Python is the go to language for large scale text processing. R also includes a number of valuable packages, but has important limits where processing is concerned. We will learn the basics of the Python programming language and apply some important text analytic methods. We will be working with code, so you either need to have some minimal experience using a coding language (e.g. you have written scripts in STATA or R), or you need to recognize that you will probably have some catching up to do. If you are already a Python user but have not done much with text, we would be happy to have you participate.
Readings and Resources
General comments. A central virtue of text methods is that we have access to new data (text!). So you should be striving for a nonobvious ‘transformative’ opportunity in your area of interest. I would much rather see ambitious, albeit halfcompleted research projects than projects that merely demonstrate your ability to apply what we covered in class.
What particular part of your code is causing the problem? Test parts of your code in sequence. Test that your code works with a simple dataset Consult common error messages. The Python Tutorial offers useful examples and Stack Overflow has a lot of answers
Books (additional articles and papers are listed on the weekly schedule)
Saldana, The Coding Manual for Qualitative Researchers o Covers potential objectives of many content analysis projects, how to develop a coding scheme, and how to assess validity and reliability. We will not be using the software Saldana references.

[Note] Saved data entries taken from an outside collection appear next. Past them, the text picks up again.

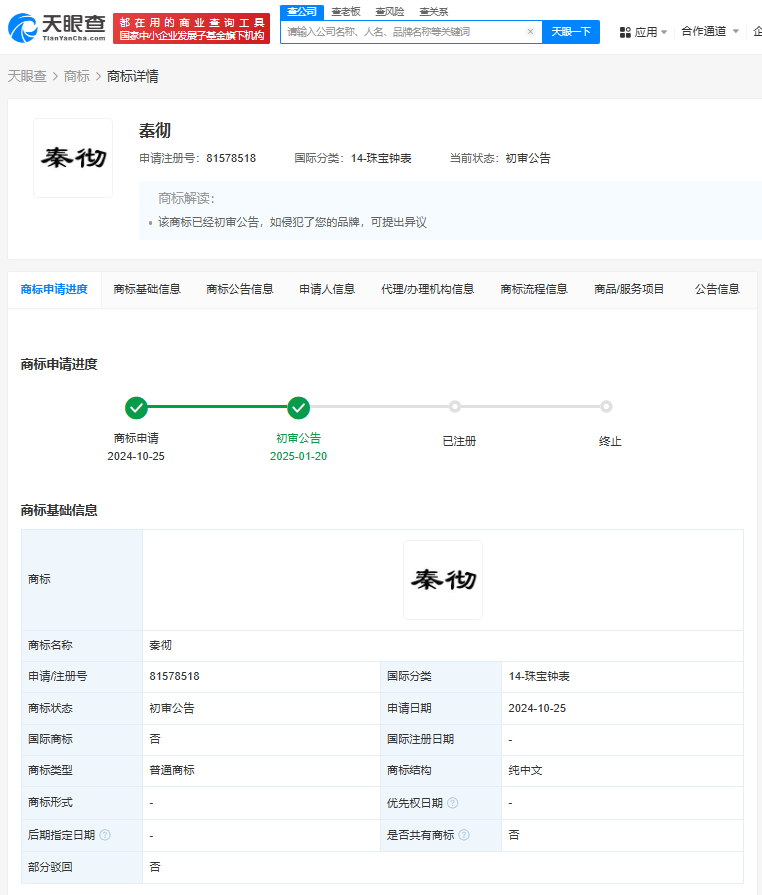Viewport: 762px width, 895px height.
Task: Click help icon beside 后期指定日期
Action: 105,835
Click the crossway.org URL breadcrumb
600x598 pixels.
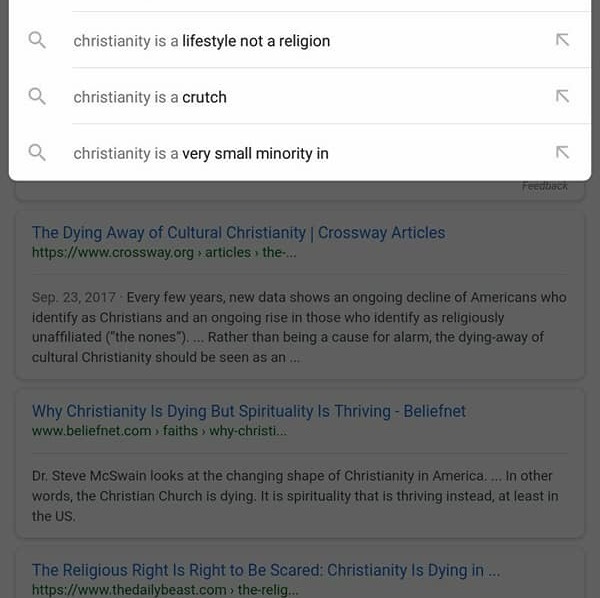click(163, 252)
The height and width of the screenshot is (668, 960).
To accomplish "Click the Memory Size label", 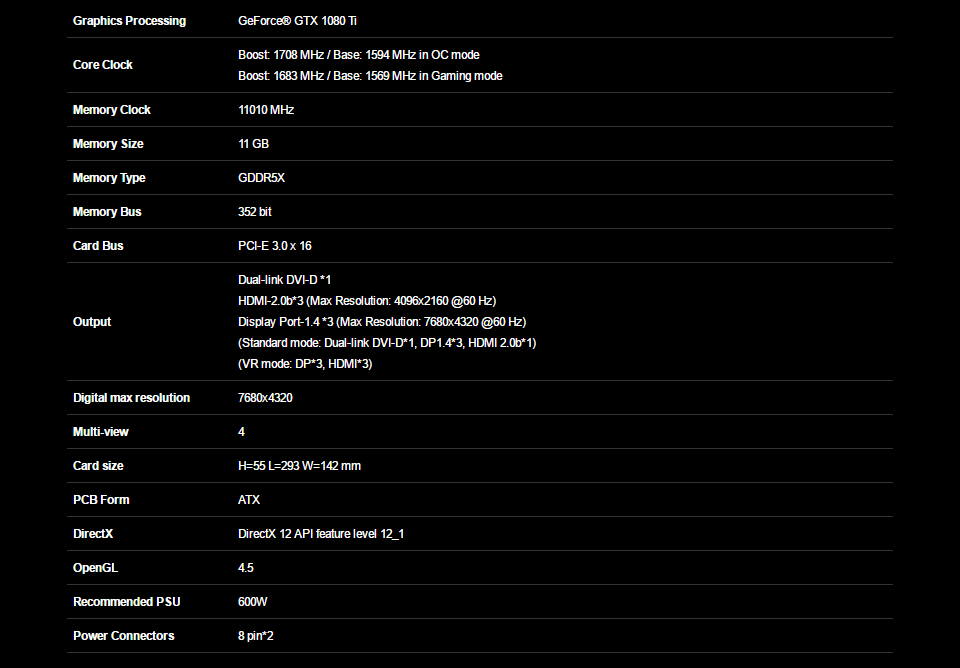I will (x=108, y=144).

Bird, Klein, Loper, Natural Language Processing with Python o There is a free downloadable version of this book, but it can also be purchased
Lutz, Learning Python (a very readable, big, introduction to the Python programming language)
Pythex https://pythex.org/ (Testing regular expressions)

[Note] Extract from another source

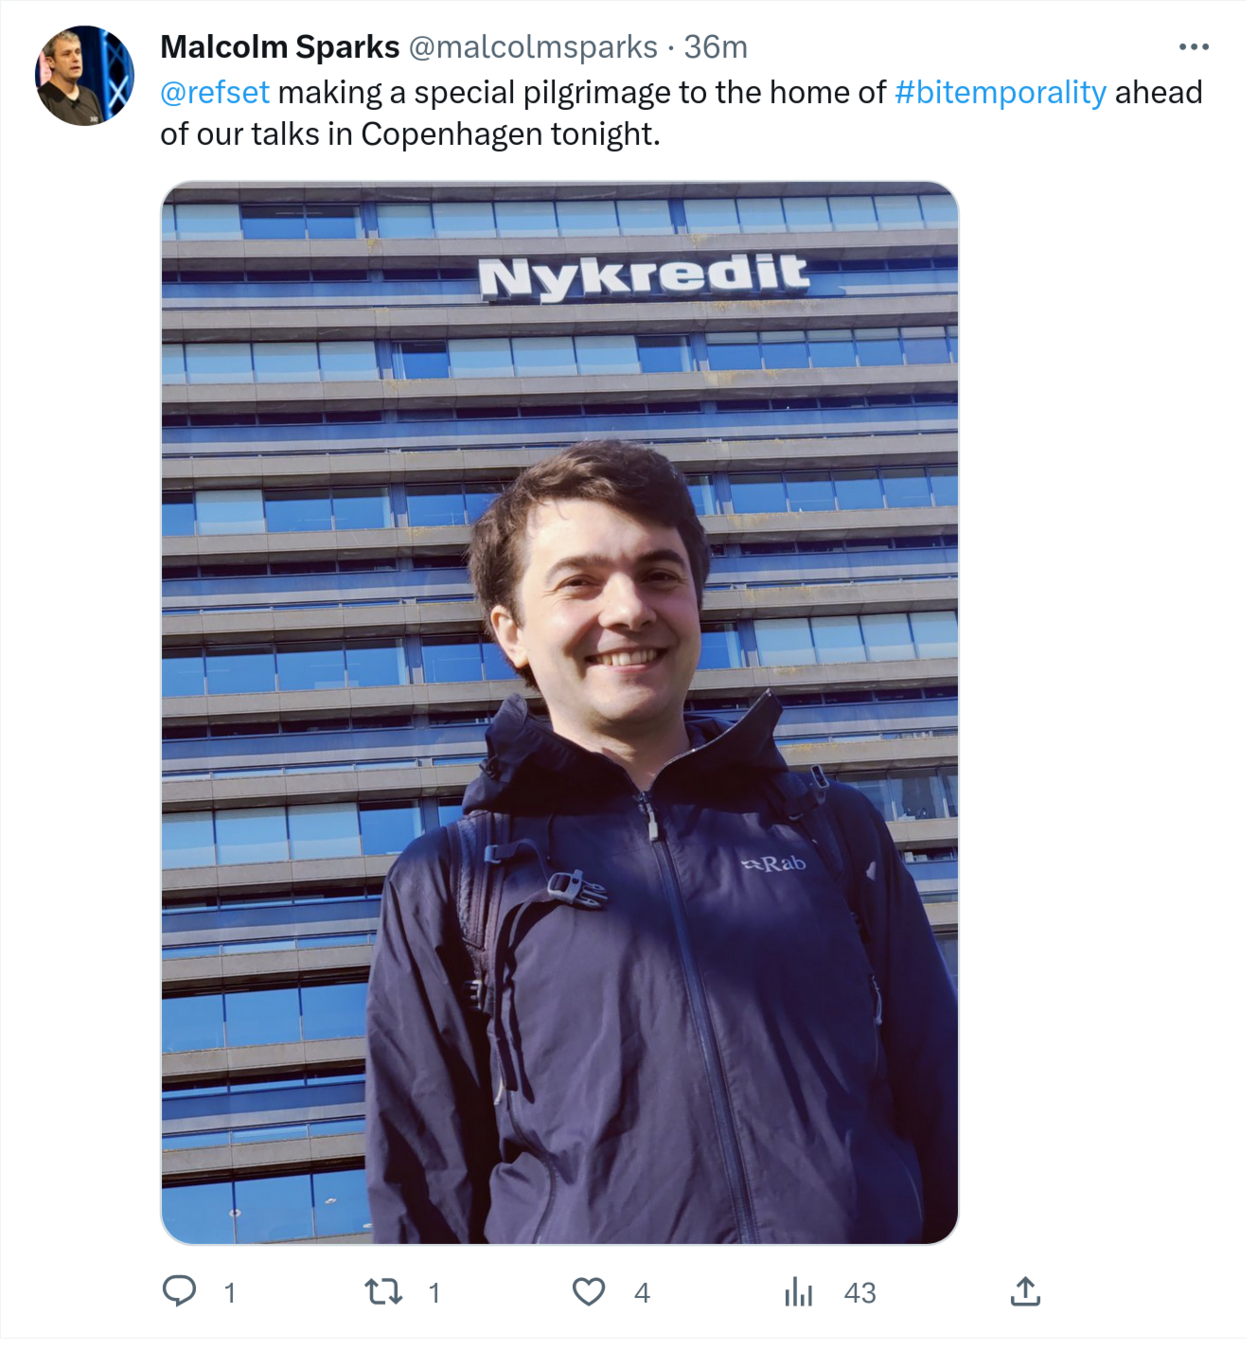Click the 36m timestamp link
The height and width of the screenshot is (1350, 1258).
click(x=716, y=47)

Python Tutor http://www.pythontutor.com/visualize.html (see how the programming language actually works)
Participation (20%) o Come to class prepared and participate in class activities (including assisting classmates). Please refrain from spending class time answering emails etc.

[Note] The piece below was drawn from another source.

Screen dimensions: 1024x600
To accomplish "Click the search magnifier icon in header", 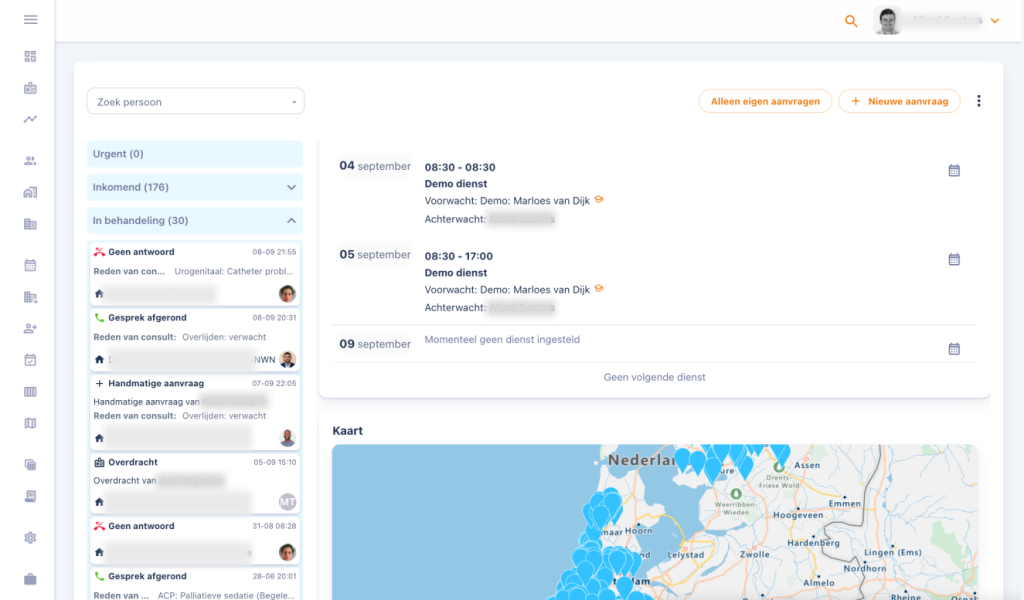I will coord(851,21).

Homework (40%) o Coding homeworks shouldn’t take hours. If you are stuck, you are welcome to seek advice (from classmates or Andreu).
Research Project (40%) - Must be pre-approved by the instructor. A central purpose of this class is to open up a whole new world of data opportunities – text as data. Be ambitious! Your project will pose an interesting question, gather a substantial amount of text, convert it to data, and analyze it using the tools of this course (or beyond).
Papers should be about 15 pages in length. Substance is more important than the length. Papers can be light in terms of theory and literature review, but should be heavy in terms of having an ambitious and well supported research design. Be sure to include your carefully annotated iPython Notebook as a separate attachment.